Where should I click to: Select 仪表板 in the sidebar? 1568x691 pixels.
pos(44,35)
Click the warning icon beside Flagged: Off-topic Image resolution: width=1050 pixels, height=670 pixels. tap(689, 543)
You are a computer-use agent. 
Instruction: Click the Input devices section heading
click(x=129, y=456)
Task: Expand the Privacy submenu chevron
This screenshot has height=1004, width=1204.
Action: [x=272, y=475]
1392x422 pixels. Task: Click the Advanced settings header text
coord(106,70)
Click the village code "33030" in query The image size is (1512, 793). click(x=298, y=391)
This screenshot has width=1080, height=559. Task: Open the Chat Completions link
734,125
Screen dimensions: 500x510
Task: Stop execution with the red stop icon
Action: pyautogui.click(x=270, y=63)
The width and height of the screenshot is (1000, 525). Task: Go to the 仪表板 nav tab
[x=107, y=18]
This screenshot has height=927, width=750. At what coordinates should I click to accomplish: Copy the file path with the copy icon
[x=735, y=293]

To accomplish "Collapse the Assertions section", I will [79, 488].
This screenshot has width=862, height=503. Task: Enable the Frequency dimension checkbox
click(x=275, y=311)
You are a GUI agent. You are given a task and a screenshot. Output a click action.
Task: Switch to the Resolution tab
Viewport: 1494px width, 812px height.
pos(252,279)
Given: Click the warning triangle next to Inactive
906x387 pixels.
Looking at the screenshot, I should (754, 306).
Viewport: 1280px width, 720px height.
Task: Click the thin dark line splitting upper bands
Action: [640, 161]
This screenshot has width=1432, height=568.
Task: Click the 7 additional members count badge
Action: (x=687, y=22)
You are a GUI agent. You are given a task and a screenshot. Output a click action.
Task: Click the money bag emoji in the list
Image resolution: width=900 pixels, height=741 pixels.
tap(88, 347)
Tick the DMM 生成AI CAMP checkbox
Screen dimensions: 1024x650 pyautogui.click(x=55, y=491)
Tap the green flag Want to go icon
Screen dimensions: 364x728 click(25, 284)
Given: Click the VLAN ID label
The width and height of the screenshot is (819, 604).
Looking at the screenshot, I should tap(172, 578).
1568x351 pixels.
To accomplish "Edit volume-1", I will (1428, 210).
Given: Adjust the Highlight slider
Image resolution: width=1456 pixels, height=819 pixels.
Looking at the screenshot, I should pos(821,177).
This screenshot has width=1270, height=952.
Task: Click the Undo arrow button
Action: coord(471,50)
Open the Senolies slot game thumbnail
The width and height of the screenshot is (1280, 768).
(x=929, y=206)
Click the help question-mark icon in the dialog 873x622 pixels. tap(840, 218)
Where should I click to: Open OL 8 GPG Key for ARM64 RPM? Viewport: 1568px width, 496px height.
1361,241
# # # # #
Task to carry out
Copy out the items verbatim, from the line with "Given: Click the VLAN ID label" up to and including the last line of the items.

Answer to this exercise
Given: Click the VLAN ID label
The width and height of the screenshot is (819, 604).
Looking at the screenshot, I should tap(172, 578).
1568x351 pixels.
To accomplish "Edit volume-1", I will (1428, 210).
Given: Adjust the Highlight slider
Image resolution: width=1456 pixels, height=819 pixels.
Looking at the screenshot, I should pos(821,177).
This screenshot has width=1270, height=952.
Task: Click the Undo arrow button
Action: coord(471,50)
Open the Senolies slot game thumbnail
The width and height of the screenshot is (1280, 768).
(x=929, y=206)
Click the help question-mark icon in the dialog 873x622 pixels. tap(840, 218)
Where should I click to: Open OL 8 GPG Key for ARM64 RPM? Viewport: 1568px width, 496px height.
1361,241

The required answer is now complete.